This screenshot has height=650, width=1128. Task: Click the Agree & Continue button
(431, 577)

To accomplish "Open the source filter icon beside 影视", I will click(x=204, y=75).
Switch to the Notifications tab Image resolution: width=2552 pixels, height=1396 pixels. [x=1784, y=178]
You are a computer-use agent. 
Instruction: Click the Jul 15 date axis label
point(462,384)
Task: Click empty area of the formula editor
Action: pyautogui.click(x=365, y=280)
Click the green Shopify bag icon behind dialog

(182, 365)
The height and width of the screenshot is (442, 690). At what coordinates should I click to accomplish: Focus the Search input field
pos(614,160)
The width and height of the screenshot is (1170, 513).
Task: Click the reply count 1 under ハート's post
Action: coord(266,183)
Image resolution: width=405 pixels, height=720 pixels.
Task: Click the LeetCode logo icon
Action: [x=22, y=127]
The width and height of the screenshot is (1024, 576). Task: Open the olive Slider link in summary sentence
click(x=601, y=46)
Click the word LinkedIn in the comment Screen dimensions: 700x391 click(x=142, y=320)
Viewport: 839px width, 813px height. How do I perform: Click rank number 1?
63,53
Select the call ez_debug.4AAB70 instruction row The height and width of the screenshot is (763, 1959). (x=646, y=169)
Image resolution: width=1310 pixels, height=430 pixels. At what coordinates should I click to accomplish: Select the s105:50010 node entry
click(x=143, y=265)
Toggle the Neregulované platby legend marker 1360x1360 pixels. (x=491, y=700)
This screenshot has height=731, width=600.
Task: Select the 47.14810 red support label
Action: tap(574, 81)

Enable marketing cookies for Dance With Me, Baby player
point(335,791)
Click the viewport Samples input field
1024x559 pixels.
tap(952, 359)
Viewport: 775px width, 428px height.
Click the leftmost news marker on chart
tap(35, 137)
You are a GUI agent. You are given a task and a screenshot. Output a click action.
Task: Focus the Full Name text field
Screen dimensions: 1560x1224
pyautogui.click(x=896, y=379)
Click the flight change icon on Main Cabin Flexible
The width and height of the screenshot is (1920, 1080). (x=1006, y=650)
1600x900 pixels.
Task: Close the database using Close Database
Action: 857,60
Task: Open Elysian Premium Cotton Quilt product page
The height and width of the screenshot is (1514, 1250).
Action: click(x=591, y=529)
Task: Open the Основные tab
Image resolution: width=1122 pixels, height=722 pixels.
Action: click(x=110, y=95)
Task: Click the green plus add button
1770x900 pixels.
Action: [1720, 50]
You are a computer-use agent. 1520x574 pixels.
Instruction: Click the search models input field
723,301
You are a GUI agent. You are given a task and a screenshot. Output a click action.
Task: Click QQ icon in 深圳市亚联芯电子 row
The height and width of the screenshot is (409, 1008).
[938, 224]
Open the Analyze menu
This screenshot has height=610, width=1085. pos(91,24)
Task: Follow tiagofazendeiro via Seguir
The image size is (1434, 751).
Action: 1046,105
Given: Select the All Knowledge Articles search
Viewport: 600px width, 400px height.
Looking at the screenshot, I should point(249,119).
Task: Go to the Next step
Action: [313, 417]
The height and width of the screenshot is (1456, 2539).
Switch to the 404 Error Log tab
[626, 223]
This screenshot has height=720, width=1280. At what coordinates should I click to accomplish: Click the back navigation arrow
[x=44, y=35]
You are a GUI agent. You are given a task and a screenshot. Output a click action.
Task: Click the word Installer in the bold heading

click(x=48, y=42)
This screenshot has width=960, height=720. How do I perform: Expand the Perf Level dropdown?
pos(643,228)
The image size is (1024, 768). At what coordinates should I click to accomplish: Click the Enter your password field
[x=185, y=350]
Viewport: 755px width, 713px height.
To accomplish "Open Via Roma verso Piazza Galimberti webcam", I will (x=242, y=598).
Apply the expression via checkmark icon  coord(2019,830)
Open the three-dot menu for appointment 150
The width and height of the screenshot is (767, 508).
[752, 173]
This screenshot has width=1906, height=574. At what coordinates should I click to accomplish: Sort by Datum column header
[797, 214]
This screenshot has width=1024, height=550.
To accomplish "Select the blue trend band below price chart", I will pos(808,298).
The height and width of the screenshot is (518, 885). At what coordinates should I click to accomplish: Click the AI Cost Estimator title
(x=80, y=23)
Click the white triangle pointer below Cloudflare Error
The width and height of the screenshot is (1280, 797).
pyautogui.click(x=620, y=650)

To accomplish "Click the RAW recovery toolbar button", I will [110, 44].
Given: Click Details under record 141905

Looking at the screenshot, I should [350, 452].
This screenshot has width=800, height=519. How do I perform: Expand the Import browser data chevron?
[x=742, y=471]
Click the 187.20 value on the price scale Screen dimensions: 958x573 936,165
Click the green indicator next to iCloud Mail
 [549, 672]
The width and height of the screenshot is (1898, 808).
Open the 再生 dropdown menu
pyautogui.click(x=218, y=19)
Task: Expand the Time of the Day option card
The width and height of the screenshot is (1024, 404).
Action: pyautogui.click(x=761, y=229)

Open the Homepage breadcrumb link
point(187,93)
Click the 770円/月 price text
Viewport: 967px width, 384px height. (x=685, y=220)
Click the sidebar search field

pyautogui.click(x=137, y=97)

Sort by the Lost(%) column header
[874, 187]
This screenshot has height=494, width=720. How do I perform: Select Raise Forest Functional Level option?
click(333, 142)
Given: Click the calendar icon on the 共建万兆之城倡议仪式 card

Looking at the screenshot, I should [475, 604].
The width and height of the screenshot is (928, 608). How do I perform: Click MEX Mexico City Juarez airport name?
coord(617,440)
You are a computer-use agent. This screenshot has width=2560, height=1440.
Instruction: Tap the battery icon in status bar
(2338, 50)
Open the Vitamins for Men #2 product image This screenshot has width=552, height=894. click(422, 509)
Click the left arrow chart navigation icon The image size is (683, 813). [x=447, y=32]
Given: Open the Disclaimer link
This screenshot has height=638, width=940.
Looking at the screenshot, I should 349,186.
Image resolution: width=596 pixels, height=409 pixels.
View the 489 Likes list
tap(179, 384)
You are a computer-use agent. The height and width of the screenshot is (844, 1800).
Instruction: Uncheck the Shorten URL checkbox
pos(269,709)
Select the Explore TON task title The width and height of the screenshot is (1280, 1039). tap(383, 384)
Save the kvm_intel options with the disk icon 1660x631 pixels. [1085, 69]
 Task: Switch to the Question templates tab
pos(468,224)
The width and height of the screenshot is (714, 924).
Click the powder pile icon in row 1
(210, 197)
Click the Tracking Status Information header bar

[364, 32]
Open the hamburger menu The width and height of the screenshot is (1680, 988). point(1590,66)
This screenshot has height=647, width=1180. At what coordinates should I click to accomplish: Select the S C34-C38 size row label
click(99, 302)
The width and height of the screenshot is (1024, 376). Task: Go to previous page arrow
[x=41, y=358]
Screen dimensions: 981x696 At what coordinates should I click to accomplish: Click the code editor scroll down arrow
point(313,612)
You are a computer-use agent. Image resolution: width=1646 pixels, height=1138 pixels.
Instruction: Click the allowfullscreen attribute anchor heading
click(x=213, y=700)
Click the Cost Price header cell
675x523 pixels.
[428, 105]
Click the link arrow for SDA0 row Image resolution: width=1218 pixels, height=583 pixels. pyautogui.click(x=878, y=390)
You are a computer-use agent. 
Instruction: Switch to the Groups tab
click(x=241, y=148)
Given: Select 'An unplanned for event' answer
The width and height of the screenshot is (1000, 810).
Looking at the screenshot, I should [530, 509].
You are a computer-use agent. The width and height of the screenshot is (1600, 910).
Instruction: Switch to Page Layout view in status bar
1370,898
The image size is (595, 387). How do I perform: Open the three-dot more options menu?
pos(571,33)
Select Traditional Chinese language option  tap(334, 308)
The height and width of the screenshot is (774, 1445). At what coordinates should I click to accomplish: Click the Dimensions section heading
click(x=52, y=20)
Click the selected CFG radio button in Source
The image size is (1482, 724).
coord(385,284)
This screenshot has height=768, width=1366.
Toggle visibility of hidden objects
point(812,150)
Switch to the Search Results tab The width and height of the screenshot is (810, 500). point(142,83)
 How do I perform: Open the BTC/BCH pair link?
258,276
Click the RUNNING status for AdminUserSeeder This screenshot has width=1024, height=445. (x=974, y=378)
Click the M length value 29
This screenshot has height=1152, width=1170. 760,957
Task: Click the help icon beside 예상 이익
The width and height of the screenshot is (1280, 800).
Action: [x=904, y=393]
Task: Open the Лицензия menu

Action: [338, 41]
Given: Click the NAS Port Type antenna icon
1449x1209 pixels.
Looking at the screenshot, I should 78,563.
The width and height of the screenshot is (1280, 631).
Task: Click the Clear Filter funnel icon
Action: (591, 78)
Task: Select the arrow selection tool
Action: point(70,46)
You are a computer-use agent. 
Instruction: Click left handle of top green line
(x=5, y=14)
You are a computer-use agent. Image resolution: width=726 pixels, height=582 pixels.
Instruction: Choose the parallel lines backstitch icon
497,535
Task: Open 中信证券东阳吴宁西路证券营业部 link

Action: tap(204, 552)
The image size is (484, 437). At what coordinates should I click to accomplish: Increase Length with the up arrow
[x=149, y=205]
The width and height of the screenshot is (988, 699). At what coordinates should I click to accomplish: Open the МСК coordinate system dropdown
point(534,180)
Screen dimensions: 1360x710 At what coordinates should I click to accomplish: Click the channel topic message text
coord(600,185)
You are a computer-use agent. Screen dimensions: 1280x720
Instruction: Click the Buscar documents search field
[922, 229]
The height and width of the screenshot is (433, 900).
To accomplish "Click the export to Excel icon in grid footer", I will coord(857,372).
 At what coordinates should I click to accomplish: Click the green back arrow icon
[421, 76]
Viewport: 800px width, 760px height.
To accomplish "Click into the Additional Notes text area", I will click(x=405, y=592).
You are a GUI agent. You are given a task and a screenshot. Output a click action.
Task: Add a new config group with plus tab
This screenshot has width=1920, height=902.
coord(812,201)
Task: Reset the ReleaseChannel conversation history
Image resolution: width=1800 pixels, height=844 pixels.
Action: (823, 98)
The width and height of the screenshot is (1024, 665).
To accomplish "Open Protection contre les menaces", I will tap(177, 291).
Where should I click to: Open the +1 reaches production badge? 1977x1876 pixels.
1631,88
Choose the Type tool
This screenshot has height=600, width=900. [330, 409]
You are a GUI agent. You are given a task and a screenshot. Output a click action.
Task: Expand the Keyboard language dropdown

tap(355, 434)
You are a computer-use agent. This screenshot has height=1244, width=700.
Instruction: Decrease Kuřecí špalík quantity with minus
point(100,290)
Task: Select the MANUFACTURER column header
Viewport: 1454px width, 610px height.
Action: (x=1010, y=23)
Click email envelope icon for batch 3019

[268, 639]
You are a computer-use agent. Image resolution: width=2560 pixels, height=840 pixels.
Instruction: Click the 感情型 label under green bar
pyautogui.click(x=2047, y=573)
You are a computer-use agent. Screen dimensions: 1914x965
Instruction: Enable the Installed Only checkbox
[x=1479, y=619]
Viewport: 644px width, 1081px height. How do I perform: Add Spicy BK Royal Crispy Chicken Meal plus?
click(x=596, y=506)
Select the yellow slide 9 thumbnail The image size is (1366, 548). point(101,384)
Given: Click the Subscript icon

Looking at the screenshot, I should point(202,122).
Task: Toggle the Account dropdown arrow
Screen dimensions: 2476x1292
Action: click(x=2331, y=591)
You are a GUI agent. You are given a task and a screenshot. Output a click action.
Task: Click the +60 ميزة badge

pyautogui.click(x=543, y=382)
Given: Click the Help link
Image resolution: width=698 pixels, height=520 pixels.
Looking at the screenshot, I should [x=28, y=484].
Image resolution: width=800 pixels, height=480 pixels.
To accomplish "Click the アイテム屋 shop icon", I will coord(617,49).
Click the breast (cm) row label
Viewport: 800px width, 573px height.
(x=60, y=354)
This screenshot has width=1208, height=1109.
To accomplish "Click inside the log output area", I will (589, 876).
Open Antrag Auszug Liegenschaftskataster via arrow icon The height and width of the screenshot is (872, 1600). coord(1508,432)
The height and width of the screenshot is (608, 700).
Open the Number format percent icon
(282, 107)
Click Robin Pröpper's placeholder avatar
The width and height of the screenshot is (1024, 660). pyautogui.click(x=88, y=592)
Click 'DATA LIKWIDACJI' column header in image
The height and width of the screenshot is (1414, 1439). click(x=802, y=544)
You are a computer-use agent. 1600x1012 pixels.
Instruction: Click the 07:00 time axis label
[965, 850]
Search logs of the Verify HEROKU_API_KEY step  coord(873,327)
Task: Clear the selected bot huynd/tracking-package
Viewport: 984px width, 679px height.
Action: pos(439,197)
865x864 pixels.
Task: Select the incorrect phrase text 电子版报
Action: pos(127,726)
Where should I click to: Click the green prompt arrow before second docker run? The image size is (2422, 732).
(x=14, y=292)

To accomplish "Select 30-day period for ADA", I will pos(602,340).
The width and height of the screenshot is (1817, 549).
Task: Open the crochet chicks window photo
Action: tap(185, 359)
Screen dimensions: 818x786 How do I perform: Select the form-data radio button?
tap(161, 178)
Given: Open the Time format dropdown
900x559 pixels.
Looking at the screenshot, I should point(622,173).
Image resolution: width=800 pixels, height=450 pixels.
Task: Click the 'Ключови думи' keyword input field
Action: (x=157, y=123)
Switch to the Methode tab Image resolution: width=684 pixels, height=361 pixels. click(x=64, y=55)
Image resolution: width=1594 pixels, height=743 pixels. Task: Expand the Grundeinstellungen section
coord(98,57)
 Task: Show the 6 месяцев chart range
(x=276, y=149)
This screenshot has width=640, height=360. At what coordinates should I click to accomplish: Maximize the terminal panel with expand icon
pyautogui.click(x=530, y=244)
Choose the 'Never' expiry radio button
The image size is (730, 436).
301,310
==================================================
* WORK TO BE COMPLETED
Out of the material above, output word for word the line with "You are a computer-use agent. The width", the line with "This screenshot has height=768, width=1366.", and all lines between them, with nothing else.

* TASK SOLUTION
You are a computer-use agent. The width and height of the screenshot is (1600, 910).
Instruction: Switch to Page Layout view in status bar
1370,898
The image size is (595, 387). How do I perform: Open the three-dot more options menu?
pos(571,33)
Select Traditional Chinese language option  tap(334, 308)
The height and width of the screenshot is (774, 1445). At what coordinates should I click to accomplish: Click the Dimensions section heading
click(x=52, y=20)
Click the selected CFG radio button in Source
The image size is (1482, 724).
coord(385,284)
This screenshot has height=768, width=1366.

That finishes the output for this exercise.